━━ EXCERPTED PASSAGE ━━

# Rashida jones and adam scott



## taytay3391 (Sep 8, 2012)

I'm a junior at the university of northern Iowa and a part of an on campus group called Panthers for Obama. We were lucky enough to have Adam and rashida come on campus to talk about how it's important to vote, and more specifically for Obama. Because I am a volunteer for the campaign I actually got to have a meet and greet with them! I just wanted to share because it was an awesome experience and they were so nice and as funny as you'd imagine.


----------



## Eweezyfosheezy (Sep 8, 2012)

Thats awesome! I love those two actors! Very funny people.


----------



## ALDABRAMAN (Sep 9, 2012)




----------



## NudistApple (Sep 9, 2012)

I'm such a big fan of Parks and Rec, I can't even tell you. You are so lucky!


----------



## Yvonne G (Sep 9, 2012)

I don't know them or their work. Its always fun to meet celebrities. You were pretty lucky. Is one of the people in the last picture you? (Something to tell your grandkids!!)

━━━

[JOB A]
According to the forum thread, why was the first poster able to meet Adam and Rashida in person? Answer in one to three sentences.

━━ EXTRACTED DATA ━━

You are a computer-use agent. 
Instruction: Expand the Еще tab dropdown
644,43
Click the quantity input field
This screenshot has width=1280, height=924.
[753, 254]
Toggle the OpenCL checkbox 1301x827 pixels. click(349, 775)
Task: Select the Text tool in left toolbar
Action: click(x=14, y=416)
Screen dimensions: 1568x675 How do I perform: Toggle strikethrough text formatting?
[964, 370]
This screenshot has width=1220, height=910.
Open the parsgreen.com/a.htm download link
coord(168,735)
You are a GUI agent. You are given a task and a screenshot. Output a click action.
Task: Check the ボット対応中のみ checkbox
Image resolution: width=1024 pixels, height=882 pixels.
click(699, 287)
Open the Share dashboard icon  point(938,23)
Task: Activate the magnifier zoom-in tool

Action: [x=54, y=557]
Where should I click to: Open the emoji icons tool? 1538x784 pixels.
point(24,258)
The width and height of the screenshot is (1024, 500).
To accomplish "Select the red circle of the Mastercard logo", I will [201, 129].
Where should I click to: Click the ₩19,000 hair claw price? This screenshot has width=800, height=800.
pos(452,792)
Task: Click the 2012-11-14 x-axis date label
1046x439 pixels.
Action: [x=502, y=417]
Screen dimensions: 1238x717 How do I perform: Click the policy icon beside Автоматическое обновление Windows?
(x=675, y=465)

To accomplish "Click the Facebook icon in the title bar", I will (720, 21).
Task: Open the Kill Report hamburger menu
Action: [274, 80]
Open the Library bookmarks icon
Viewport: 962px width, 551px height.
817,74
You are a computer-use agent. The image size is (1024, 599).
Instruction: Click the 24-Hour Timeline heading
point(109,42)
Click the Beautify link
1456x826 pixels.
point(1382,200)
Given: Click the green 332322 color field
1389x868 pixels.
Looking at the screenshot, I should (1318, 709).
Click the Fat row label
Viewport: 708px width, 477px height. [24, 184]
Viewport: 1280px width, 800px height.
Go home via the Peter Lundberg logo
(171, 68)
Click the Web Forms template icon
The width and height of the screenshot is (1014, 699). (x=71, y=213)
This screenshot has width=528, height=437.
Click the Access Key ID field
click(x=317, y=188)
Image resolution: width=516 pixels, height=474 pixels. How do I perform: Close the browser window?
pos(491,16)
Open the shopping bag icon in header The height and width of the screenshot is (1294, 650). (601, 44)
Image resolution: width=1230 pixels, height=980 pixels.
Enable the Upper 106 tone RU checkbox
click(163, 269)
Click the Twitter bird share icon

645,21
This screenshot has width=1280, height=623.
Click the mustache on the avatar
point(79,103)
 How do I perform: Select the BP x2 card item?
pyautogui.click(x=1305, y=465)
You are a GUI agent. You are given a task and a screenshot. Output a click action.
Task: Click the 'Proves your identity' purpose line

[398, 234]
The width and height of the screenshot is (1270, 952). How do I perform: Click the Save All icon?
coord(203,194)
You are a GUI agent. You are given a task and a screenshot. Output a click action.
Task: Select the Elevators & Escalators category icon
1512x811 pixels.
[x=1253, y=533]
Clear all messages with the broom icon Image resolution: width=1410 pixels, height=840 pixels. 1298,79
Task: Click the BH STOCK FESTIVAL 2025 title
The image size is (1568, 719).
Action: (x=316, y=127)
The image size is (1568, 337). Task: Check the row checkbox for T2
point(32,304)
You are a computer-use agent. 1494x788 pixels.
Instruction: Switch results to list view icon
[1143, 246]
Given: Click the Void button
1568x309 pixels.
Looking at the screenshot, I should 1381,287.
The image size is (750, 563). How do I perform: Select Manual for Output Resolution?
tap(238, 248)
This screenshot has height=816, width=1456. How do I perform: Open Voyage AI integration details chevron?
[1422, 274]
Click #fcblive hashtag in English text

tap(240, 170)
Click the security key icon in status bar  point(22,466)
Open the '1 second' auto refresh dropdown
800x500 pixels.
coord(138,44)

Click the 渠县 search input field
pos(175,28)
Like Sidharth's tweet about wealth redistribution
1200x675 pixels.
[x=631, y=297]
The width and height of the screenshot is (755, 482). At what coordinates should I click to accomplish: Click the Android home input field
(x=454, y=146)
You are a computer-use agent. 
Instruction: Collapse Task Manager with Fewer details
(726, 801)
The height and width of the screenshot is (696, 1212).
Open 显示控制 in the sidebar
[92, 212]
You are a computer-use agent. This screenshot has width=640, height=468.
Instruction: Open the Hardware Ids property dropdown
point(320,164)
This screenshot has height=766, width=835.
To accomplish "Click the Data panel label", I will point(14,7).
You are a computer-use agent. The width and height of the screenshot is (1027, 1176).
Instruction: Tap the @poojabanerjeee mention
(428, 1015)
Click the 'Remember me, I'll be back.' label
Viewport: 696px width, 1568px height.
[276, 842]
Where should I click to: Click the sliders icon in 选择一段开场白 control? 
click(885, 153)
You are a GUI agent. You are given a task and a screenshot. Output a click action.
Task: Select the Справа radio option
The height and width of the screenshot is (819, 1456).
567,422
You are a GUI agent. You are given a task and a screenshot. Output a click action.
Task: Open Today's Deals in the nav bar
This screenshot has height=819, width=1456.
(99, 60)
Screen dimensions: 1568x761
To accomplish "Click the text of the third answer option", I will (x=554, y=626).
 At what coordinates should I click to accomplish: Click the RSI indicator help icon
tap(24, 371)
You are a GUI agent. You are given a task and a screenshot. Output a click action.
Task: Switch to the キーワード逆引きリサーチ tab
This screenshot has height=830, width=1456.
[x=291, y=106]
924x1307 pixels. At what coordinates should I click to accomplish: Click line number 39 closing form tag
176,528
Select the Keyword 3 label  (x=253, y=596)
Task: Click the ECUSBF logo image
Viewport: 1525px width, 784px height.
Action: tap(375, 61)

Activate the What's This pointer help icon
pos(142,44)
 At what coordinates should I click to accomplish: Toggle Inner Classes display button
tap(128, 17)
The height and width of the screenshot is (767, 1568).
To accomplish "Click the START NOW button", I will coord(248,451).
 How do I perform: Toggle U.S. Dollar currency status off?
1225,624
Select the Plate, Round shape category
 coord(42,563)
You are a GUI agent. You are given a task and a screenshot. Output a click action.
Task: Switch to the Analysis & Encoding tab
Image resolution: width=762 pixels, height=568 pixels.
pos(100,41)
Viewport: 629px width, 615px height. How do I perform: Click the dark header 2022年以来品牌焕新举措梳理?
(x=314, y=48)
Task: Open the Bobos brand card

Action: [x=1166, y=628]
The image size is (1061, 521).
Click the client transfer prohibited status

━━━

[JOB B]
Render the records from the line that contains "The height and width of the screenshot is (696, 1212)." down to the line that contains "click(885, 153)", both included, as a Markdown table with the columns Row and Line, omitting any blank lines.

[TASK ANSWER A]
The poster volunteered for the campaign, and that role gave them the chance to attend a meet and greet with Adam and Rashida.

[TASK ANSWER B]
| Row | Line |
|---|---|
| 1 | The height and width of the screenshot is (696, 1212). |
| 2 | Open 显示控制 in the sidebar |
| 3 | [92, 212] |
| 4 | You are a computer-use agent. This screenshot has width=640, height=468. |
| 5 | Instruction: Open the Hardware Ids property dropdown |
| 6 | point(320,164) |
| 7 | This screenshot has height=766, width=835. |
| 8 | To accomplish "Click the Data panel label", I will point(14,7). |
| 9 | You are a computer-use agent. The width and height of the screenshot is (1027, 1176). |
| 10 | Instruction: Tap the @poojabanerjeee mention |
| 11 | (428, 1015) |
| 12 | Click the 'Remember me, I'll be back.' label |
| 13 | Viewport: 696px width, 1568px height. |
| 14 | [276, 842] |
| 15 | Where should I click to: Click the sliders icon in 选择一段开场白 control?  |
| 16 | click(885, 153) |